What is Morton’s Neuroma and what causes it?
Morton’s neuroma is a painful condition located between the second and third metatarsals of the foot, affecting the entire plantar region. It involves the thickening of the tissue surrounding one of the foot’s nerves that lead to the toes. This condition causes sharp, burning pain in the sole of the foot and toes, as well as numbness.
Significant contributing factors to the development of Morton’s neuroma include high-heeled shoes or excessively tight footwear (which place excessive pressure on the metatarsals and the nerves of the foot), certain sports (such as running or skiing) that impose great stress on the feet, and various foot deformities such as hammer toe, flatfoot, and bunions.
It is most commonly observed in women aged 40-50, although it can also occur in individuals of other ages or in men.
What symptoms does Morton’s Neuroma cause?
Morton’s neuroma typically presents without visible external symptoms, aside from pain. Specifically, the pain is located in the plantar region, is burning in nature, and radiates to the toes, which may become numb or feel a burning sensation. While walking, it may feel as though one is stepping on a pebble.
How is Morton’s Neuroma diagnosed?
If the pain persists and does not improve with changes in activity or footwear, it is advisable to consult with an orthopedic specialist. During the clinical examination, the area between the second and third metatarsal bones, which is the most common location for Morton’s neuroma, will be palpated.

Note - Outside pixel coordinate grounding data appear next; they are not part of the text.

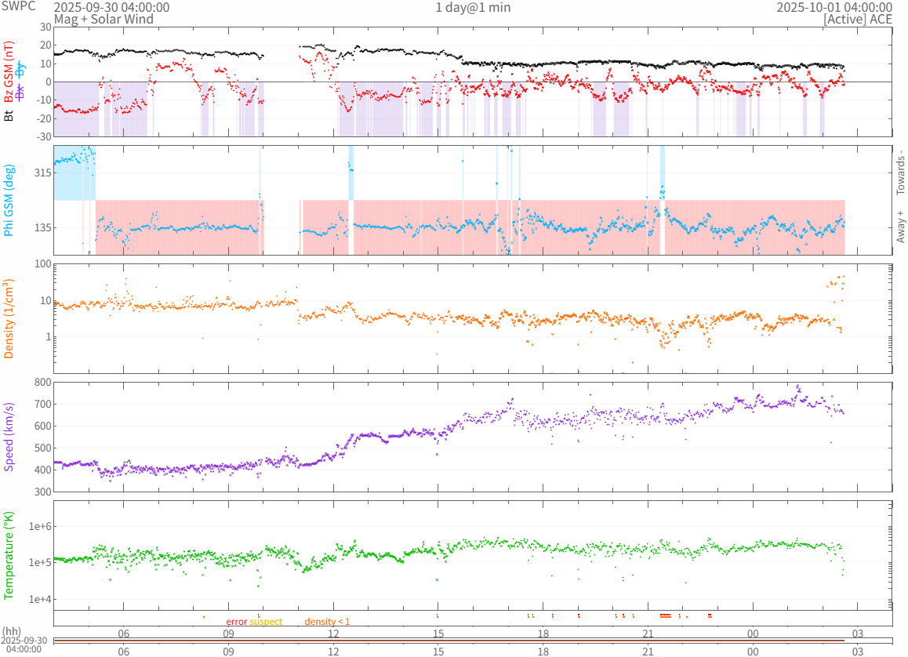Screen dimensions: 908x657
Task: Click the orange 'density < 1' legend label
Action: coord(327,622)
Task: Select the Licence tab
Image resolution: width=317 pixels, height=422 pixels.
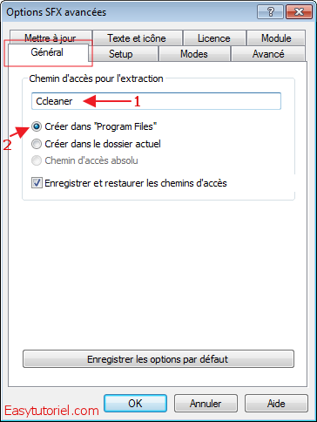Action: 214,38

Your orthopedic specialist may recommend imaging tests, such as an X-ray (to identify any deformities in the forefoot), ultrasound, and magnetic resonance imaging (MRI) with contrast, which can reveal Morton’s neuroma.
What treatments are recommended for Morton’s Neuroma?

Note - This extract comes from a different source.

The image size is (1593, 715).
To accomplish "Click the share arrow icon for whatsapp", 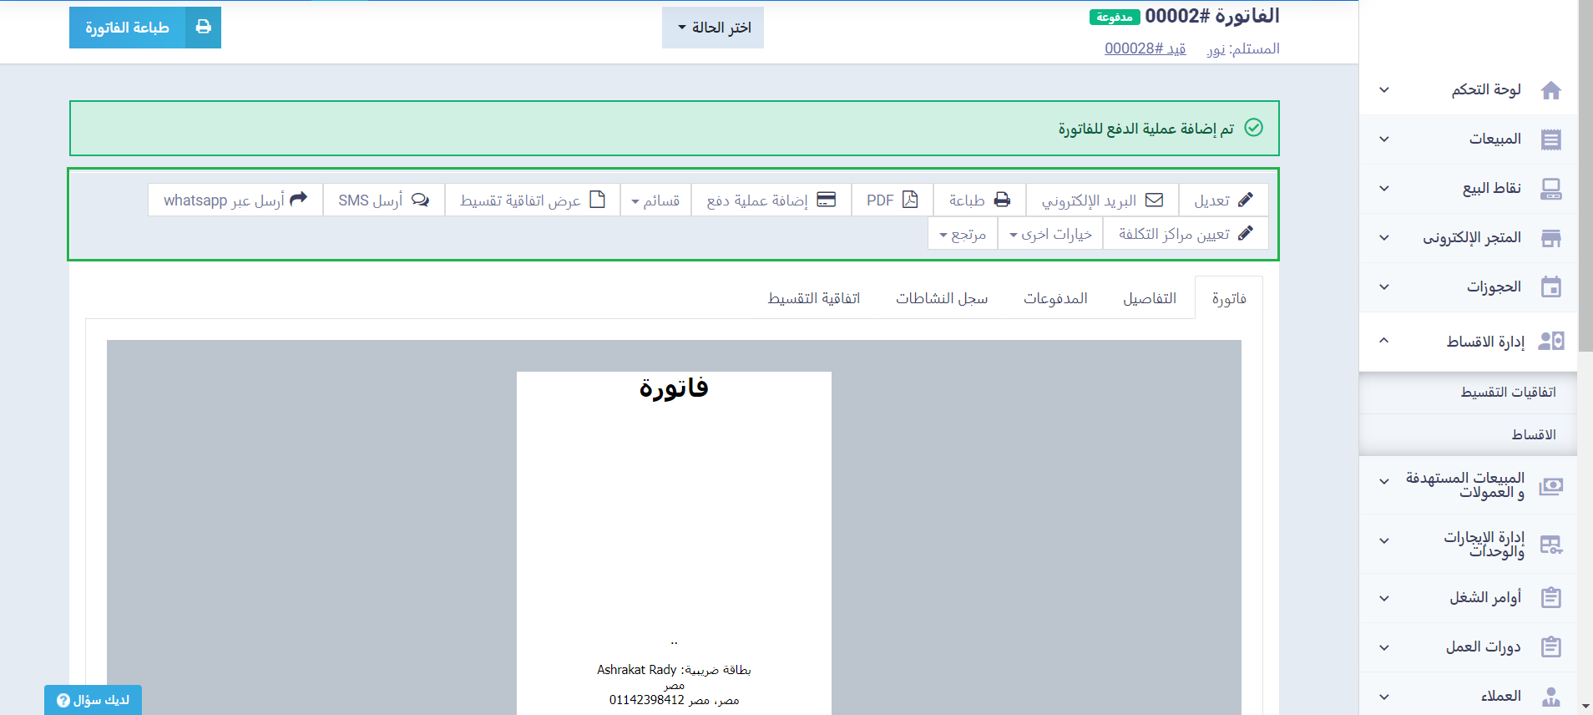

Various treatment options are available for Morton’s neuroma, depending on the severity of symptoms. Based on these, your orthopedic specialist will determine the most appropriate treatment plan.
Initially, conservative treatment is recommended, which includes wearing lower, more comfortable shoes, resting the foot, avoiding high-impact activities (such as dancing or running), minimizing standing, using appropriate insoles to absorb shock, and taking analgesic and anti-inflammatory medications.
If no improvement is seen with this approach, corticosteroid injections may be administered locally under local anesthesia. If symptoms persist, the next step is surgical intervention.
Surgical Intervention
The surgery is typically performed under local anesthesia or mild sedation, making the procedure minimally painful. The surgery lasts approximately 30 minutes, and during the procedure, the affected nerve is removed.
In general, the surgery is successful, though in some cases, it may result in permanent numbness in the affected toes. However, patients are not bothered by this numbness and report significant relief from the painful symptoms caused by Morton’s neuroma, allowing them to resume daily activities without being hindered by the discomfort.
For two weeks following the surgery, the wound must remain dry to ensure proper healing. Patients are generally able to walk immediately after surgery, provided they wear comfortable shoes.